Anerios, again: "Some people are going to love these trucks and some are going to hate them. And that's fine with us."

Management then, and now, recognized that in order to be a player, in order to be competitive, there has to be a discernable difference. In the case of Dodge trucks the difference is comparatively smashmouth vis-à-vis the competitors, whether it's Ford and Chevy or Nissan and Toyota. But as Steve Jakubiec, program manager for the 2005 Dodge Dakota points out, today's truck customer wants something that's distinctive, yet not raw: "When we started out the program, 'refinement' was one of our key messages."

Yes, yes, there's that. There are nice seats in the Dakota. The front side glass is 20% thicker than that in the previous generation, thereby providing a quieter cab. You can get leather. Sirius satellite radio. Cup holders both abundant and functional. Interior fit and finish that is indicative of the new demands that design chief Trevor Creed is insistent about. Etc., etc., etc. But the Dakota is a Dodge truck. It is a vehicle that's clearly one that's meant to fit within the powerful lineup, meant to be something that's clearly different from a Ford Ranger or Chevy Colorado, Nissan Frontier or Toyota Tacoma.

So, not surprisingly, the '05 Dakota is the only vehicle in its class that offers a V8 engine. The vehicle can be fitted with a 287-in3 cast-iron block (OK, it has an aluminum head, as this is the 21st century) V8 that produces 230 hp @ 4,600 rpm and 295 lb-ft of torque @ 3,600 rpm. But because this is Dodge and those guys don't believe in any half measures, there is another V8, a High Output version that will provide in excess of 250 hp and more than 300 lb-ft of torque. (In addition to which: There can be little question that at some point in the foreseeable future, the question that will undoubtedly be asked will be answered with a "Yep." A HEMI-powered SRT 8 is bound to arrive.) So the other guys have 0. Dodge offers two. (The standard engine is a 3.7-liter V6.

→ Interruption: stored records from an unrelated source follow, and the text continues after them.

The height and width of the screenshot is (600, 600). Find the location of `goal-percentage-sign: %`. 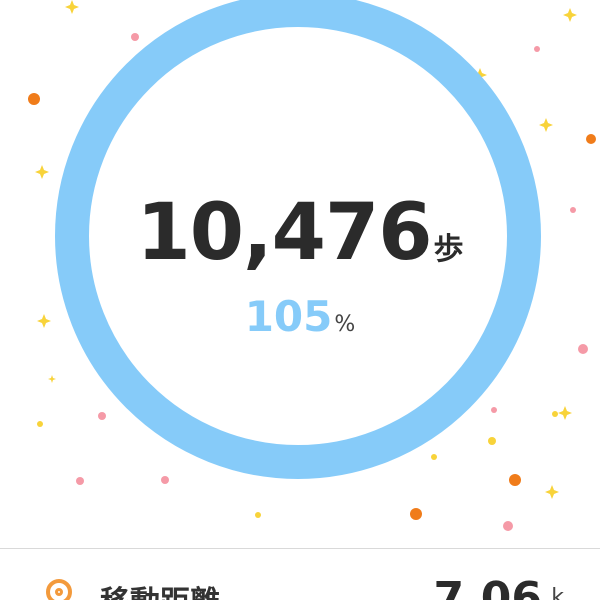

goal-percentage-sign: % is located at coordinates (345, 324).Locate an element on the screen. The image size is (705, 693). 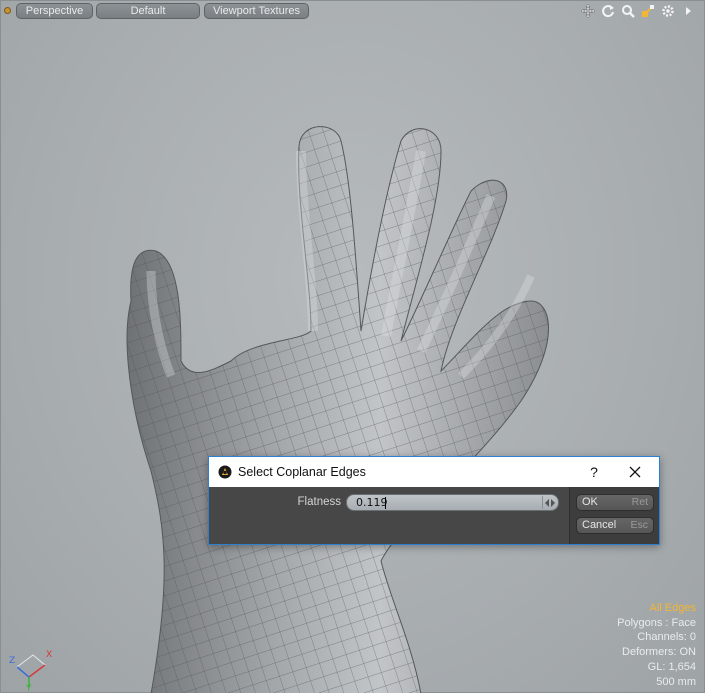
more-arrow-icon is located at coordinates (688, 11).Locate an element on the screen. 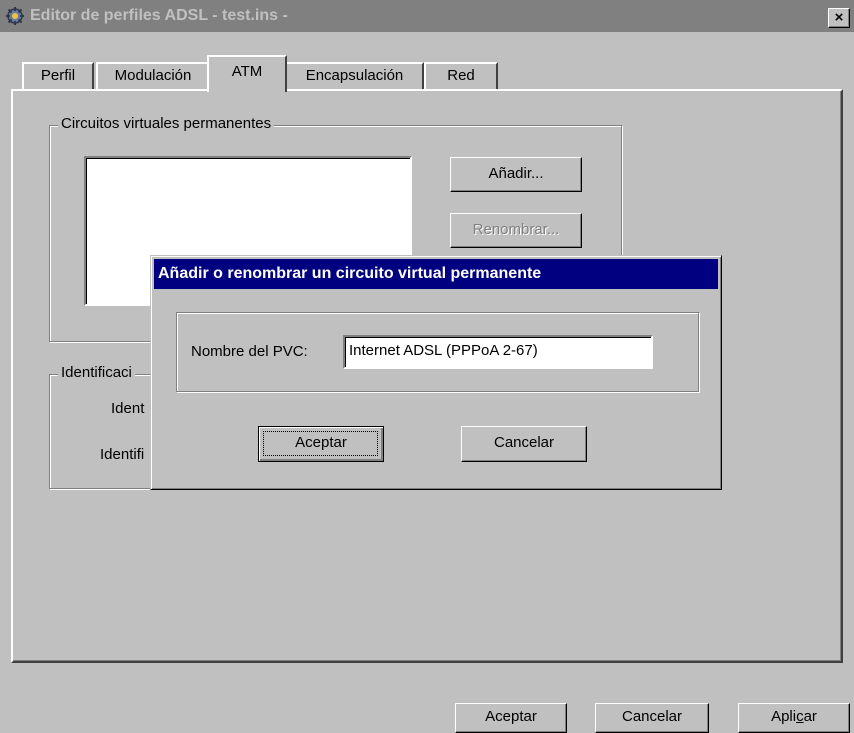  identifier-label-2: Identifi is located at coordinates (122, 454).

Greater power. And a bigger size. The '04 Dakota is long, but the '05 is longer: 218.8 in. (3.7 in. longer). There's 45.2 in. of space between the wheel wells in the bed, which is said to be more than that provided by the competition. The "regular" cab for the '05 Dakota is actually club cab. And the only other cab provides even bigger rear doors: a quad cab. The interior volumes for the club and quad, 55.3 ft3 and 55.8 ft3, respectively, are said to be the biggest in the category. People use these trucks to tow, so there's 7,150 lb. of towing capability, which is said to be best in class. You get the picture.